Tuesday, February 12, 2013

Hybrid Wedding Traditions

I've mentioned before that I am of mixed ethnicity. I am Filipino and White. My fiance is Japanese. I grew up in Japan on military bases and moved to Hawaii during my senior year of high school. I now teach seniors in high school. My fiance was born and raised on Kauai. When talking about what kinds of things we'd like to include in our ceremony and reception, a blend of customs come up.

We are having a non-denominational ceremony. We aren't writing our own vows or having any special readings. My fiance hates to be the center of attention, so the plan is to get up and get down as fast as possible. We are incorporating mostly Western wedding traditions, including a sit-down meal, a first dance, the garter/bouquet toss, dancing with a DJ.

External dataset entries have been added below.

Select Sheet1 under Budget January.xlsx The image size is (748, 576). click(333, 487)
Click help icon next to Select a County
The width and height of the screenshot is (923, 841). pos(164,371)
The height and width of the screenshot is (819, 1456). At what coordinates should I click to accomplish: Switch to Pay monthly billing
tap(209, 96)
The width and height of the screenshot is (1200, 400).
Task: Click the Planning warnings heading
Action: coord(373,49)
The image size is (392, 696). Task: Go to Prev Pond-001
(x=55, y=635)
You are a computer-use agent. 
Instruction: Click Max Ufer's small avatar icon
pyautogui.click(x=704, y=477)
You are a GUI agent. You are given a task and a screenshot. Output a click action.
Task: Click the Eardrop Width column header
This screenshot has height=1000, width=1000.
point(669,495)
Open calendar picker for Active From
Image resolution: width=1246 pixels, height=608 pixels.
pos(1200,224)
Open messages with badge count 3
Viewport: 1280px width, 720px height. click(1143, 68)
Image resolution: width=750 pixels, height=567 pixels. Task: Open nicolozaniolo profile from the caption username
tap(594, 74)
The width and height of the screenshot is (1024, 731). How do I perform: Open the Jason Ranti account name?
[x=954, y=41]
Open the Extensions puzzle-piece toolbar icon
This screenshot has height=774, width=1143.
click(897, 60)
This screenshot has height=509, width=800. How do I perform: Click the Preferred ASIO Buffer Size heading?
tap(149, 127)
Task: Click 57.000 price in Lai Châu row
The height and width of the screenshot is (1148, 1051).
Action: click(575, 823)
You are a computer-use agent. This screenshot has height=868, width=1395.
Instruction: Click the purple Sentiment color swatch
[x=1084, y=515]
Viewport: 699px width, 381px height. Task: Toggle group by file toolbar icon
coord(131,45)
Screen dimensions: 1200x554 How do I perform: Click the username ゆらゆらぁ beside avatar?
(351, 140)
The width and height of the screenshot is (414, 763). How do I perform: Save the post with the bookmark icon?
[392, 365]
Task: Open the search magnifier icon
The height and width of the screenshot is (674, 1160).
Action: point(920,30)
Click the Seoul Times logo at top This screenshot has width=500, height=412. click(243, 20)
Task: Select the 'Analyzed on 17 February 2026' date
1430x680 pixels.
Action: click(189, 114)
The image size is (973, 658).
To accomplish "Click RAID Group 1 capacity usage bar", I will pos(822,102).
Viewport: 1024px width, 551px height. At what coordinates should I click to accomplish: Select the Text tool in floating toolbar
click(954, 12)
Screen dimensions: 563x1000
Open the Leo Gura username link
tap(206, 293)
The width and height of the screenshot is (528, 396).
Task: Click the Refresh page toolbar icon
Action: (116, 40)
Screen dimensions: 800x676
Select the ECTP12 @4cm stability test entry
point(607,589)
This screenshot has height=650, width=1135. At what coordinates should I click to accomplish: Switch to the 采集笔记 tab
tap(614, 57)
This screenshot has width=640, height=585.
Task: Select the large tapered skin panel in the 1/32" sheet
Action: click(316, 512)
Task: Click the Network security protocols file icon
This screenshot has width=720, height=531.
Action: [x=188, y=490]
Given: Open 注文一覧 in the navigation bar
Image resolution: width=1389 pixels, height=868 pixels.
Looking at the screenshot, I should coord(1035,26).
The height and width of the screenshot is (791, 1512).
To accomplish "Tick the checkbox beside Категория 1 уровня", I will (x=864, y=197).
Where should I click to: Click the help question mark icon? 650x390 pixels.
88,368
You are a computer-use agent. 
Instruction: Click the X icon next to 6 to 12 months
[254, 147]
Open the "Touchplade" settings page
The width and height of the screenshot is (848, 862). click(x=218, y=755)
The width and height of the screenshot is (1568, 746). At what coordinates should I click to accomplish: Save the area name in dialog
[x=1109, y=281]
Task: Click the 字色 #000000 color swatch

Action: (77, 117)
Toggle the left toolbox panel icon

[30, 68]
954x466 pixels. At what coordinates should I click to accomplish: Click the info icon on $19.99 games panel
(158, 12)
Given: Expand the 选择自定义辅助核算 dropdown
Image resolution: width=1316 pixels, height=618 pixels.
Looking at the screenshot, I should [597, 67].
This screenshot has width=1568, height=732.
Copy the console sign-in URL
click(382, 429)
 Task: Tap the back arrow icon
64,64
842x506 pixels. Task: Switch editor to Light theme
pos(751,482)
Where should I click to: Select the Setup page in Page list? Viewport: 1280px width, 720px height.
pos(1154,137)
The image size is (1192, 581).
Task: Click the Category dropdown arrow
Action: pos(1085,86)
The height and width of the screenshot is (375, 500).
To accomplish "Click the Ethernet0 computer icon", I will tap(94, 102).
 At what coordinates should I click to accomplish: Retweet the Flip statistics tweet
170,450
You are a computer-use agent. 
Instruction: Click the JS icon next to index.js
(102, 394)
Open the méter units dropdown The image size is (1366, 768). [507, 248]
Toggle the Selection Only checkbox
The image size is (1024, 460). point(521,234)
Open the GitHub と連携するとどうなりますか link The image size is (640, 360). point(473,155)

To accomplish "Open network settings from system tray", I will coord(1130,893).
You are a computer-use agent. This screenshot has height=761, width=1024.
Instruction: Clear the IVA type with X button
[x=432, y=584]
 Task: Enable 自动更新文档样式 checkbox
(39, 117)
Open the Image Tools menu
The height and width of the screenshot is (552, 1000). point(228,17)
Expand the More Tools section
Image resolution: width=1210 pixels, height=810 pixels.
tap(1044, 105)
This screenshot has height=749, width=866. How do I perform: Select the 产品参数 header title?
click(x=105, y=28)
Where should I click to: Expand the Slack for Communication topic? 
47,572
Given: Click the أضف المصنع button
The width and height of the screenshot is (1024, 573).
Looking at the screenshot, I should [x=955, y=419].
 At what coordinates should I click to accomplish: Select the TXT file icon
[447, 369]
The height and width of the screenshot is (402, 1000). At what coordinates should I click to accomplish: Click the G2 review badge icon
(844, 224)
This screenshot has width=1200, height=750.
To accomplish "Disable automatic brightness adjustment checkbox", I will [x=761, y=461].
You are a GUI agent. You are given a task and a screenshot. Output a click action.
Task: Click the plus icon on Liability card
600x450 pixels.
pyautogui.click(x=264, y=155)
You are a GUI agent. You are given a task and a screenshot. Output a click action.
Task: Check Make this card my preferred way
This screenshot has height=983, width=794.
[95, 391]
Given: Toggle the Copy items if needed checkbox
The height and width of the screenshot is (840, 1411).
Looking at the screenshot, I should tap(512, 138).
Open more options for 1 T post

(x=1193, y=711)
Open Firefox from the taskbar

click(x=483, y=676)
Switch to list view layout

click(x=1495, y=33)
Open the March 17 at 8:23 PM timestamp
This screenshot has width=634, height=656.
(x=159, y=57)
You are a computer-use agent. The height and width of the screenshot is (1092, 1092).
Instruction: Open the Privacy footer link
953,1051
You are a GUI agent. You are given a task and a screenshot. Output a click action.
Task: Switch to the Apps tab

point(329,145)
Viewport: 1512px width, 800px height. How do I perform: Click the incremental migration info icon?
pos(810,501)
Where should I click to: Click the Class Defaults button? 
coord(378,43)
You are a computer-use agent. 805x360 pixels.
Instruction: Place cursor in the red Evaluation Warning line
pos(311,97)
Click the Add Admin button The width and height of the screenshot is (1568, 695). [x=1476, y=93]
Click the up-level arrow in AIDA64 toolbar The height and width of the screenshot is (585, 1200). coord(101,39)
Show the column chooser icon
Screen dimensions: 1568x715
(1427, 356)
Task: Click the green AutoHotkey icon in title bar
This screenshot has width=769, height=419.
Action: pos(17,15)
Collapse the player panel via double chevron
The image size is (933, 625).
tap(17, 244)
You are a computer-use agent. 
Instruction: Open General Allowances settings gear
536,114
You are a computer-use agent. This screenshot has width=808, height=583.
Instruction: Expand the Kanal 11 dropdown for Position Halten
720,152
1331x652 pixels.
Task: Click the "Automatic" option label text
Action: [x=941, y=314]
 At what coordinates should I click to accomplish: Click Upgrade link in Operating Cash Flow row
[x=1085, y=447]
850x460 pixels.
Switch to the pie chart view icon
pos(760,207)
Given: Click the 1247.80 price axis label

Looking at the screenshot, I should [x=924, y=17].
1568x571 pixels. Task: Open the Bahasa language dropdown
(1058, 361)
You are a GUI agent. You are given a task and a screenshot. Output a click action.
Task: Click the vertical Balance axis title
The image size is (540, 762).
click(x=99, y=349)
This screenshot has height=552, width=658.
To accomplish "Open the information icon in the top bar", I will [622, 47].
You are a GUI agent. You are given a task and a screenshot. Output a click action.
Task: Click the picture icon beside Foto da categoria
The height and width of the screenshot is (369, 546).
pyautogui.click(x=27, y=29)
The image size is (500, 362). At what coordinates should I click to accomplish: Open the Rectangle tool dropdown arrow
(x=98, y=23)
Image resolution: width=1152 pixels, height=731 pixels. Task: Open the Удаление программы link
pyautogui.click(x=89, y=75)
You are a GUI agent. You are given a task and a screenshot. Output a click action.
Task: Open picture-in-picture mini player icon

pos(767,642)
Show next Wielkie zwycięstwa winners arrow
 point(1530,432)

We are also incorporating some Japanese (or Hawaiian-Japanese) elements into the wedding as well. For example, my dress is made by designer Anne Namba. She creates wedding gowns out of vintage wedding kimono.
In addition, I've folded and had arranged 1,001 gold cranes to give our marriage good fortune.

For my Filipino side, we're incorporating the dollar dance. Basically, the bride and groom have to dance, and all of the wedding guests place money all over them using safety pins or just tucking it in. In some cases the bride or the groom have to remove the money from each other's bodies with their mouths, and then deposit the money into collecting baskets.

My fiance will be wearing a maile lei during the event. It is tradition in Hawaii that lei is given for all important life events, especially birthdays, graduations, weddings, and funerals. Our parents will likely wear leis throughout the day, as well. Typically at local weddings, people don't usually give gifts; it is expected that everyone will give money in a card. 

The types of food served are slightly cultural as well. A lot of people serve ahi (tuna) or sushi because ahi symbolizes good fortune (and apparently is delicious!). There will probably be a Bonzai! toast as well. My FFIL is really good at this toast, and gives it at other events as well, even though it's meant for weddings. Banzai means 10,000 years. Here is what the Japanese Cultural Center of Hawaii says about it:

The word banzai literally means “10,000 years” and is associated with long life. Banzai cheers are given at joyous occasions, banquets and gatherings, to express congratulations, encouragement, or celebration. Traditionally, the participants shout the word “banzai” three times in unison, raising their hands in the air each time.
It is customary to deliver two separate banzai cheers at weddings. The first, “Shinro shimpu, banzai!” means “long life and happiness to the bride and groom.” The second banzai is: “Raihin shoku, banzai!” or, more politely, “Raihin no minasama, banzai!” This banzai cheer means “Long life and happiness to all the guests!” In Hawaii, these wedding banzai cheers are often given as a special toast, with participants raising their glasses with each shout of “banzai!”
I'm sure there are other things that are going to crop up as well that I don't realize is outside of the norm, but if I think of anything I'll keep you posted.

1 comment:

  1. Beautiful ideas - I hope it was a wonderful day for you.